** Testo selezionato **
==============================
Chiusura Liceo Mancini: le riflessioni di Monia Gaita

RICEVIAMO E PUBBLICHIAMO: La chiusura del glorioso Liceo Mancini con oltre 1200 alunni “licenziati” in attesa di reintegro, ci catapulta nell’annosa questione degli edifici pericolanti. Malgrado il terremoto dell’80, malgrado la rapace e meschina speculazione che ne seguì, malgrado i proclami a gran voce della politica, malgrado le tante leggi sull’adeguamento antisismico dell’edilizia scolastica.
Certo, occorre fare i conti con i soldi che mancano, un dato col quale le amministrazioni, necessariamente, si confrontano.
Ma occorre anche fare i conti con una scala di priorità scavalcata e ignorata da chi ci governa.
L’Italia è il Paese dove i problemi non si prevengono, ma si affrontano grottescamente e confusamente solo quando arrivano.
Ho frequentato anch’io il Liceo Mancini di via De Conciliis e vi ho lasciato una fetta di me, nostalgica e affettiva.
==============================
** Elenco delle attività **
1 > Indicare se le seguenti affermazioni concordano con il testo sulla chiusura del Liceo Mancini, citando le parole decisive: (a) il Liceo Mancini contava più di 1200 alunni; (b) secondo il testo, in Italia i problemi vengono prevenuti; (c) chi scrive non ha mai frequentato il Liceo Mancini.
2 > Proseguire il testo sulla chiusura del Liceo Mancini a partire dalla sua ultima frase.

** Materiale da esaminare **
==============================
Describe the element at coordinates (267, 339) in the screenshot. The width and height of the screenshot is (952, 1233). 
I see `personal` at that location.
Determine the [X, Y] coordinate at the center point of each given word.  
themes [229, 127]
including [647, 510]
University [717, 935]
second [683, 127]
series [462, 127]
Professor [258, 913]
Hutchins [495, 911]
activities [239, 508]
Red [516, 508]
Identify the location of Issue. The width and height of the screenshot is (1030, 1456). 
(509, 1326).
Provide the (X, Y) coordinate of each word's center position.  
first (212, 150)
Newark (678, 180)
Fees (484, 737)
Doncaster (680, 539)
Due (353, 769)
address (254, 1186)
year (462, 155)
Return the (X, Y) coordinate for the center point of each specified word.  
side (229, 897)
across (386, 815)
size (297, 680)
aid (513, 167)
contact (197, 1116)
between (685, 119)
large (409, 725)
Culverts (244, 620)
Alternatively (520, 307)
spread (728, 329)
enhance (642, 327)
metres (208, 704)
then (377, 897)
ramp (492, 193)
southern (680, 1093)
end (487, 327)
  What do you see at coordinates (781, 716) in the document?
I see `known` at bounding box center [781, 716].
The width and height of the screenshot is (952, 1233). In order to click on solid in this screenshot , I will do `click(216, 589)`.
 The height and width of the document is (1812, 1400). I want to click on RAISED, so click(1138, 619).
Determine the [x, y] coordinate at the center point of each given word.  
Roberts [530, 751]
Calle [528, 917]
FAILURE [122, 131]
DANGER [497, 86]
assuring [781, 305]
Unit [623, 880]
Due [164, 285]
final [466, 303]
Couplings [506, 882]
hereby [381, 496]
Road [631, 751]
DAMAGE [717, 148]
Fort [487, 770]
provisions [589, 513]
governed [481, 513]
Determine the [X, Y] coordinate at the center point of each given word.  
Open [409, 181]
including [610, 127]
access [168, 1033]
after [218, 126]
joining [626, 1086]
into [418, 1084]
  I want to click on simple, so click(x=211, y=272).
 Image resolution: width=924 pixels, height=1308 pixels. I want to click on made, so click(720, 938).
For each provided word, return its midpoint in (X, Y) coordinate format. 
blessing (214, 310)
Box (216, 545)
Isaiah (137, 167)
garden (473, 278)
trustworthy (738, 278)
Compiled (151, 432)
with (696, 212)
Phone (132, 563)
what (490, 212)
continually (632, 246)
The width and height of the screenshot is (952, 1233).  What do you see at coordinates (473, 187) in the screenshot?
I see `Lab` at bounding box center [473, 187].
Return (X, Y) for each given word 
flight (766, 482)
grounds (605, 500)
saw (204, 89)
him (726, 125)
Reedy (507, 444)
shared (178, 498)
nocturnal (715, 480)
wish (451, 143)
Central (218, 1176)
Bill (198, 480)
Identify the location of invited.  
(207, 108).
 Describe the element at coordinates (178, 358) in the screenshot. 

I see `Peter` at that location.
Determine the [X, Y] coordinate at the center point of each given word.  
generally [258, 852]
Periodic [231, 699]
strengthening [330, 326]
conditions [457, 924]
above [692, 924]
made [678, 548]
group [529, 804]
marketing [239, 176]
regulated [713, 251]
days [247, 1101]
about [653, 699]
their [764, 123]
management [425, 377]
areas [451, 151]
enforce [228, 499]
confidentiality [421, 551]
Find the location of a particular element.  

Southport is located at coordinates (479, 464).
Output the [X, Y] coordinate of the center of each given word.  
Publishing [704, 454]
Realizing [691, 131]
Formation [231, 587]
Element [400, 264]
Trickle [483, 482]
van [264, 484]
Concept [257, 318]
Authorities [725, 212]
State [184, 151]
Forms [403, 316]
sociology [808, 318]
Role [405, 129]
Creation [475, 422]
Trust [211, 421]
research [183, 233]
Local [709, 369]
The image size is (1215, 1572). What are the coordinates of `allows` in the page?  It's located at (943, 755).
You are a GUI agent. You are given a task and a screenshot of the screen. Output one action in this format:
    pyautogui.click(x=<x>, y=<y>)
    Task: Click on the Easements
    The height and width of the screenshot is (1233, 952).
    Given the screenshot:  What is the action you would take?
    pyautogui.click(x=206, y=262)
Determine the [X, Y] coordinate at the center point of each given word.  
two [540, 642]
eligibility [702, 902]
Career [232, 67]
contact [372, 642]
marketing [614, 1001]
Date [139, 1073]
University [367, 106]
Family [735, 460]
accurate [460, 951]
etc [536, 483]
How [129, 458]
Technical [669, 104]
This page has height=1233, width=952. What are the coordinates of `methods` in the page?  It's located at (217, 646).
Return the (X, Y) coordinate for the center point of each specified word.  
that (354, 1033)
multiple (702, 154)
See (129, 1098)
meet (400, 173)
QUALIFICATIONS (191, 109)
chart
==============================
** Soluzioni degli esercizi **
1 >
(a) Sì: «con oltre 1200 alunni “licenziati” in attesa di reintegro».
(b) No: «L’Italia è il Paese dove i problemi non si prevengono».
(c) No: «Ho frequentato anch’io il Liceo Mancini di via De Conciliis».

2 >
E adesso mi chiedo: qual è la soluzione per tante famiglie e tanti docenti? Adibire un’area a zona containers per gli “sfollati”, come sostiene pure la professoressa Tiziana Caterina, mi sembra un approdo ragionevole e realizzabile nel breve tempo. E lancio una provocazione: se il Tribunale ha apposto i sigilli al Mancini, avrebbe il dovere di fare altrettanto con le numerose e fatiscenti strutture scolastiche di Avellino e provincia. Una provocazione che sa di follia. Non possiamo chiudere le scuole. Ogni malato ha bisogno di una terapia. Le scuole irpine e italiane sono malate: hanno bisogno di medicine. E allora che facciamo nell’attesa? Le chiudiamo tutte? Ma mi domando: se viene il terremoto, le nostre case sono antisismiche? E lì i nostri ragazzi sarebbero al sicuro?
Io credo che sia più giusto affidarci al buonsenso e a serie strategie che ripristino la funzionalità normale delle attività didattiche e diano con fulmineità risposte “tampone” ad affrontare l’emergenza. Sappiamo tutti che le nostre scuole sono maliarde: hanno il volto ben truccato, ma sotto, non si lavano.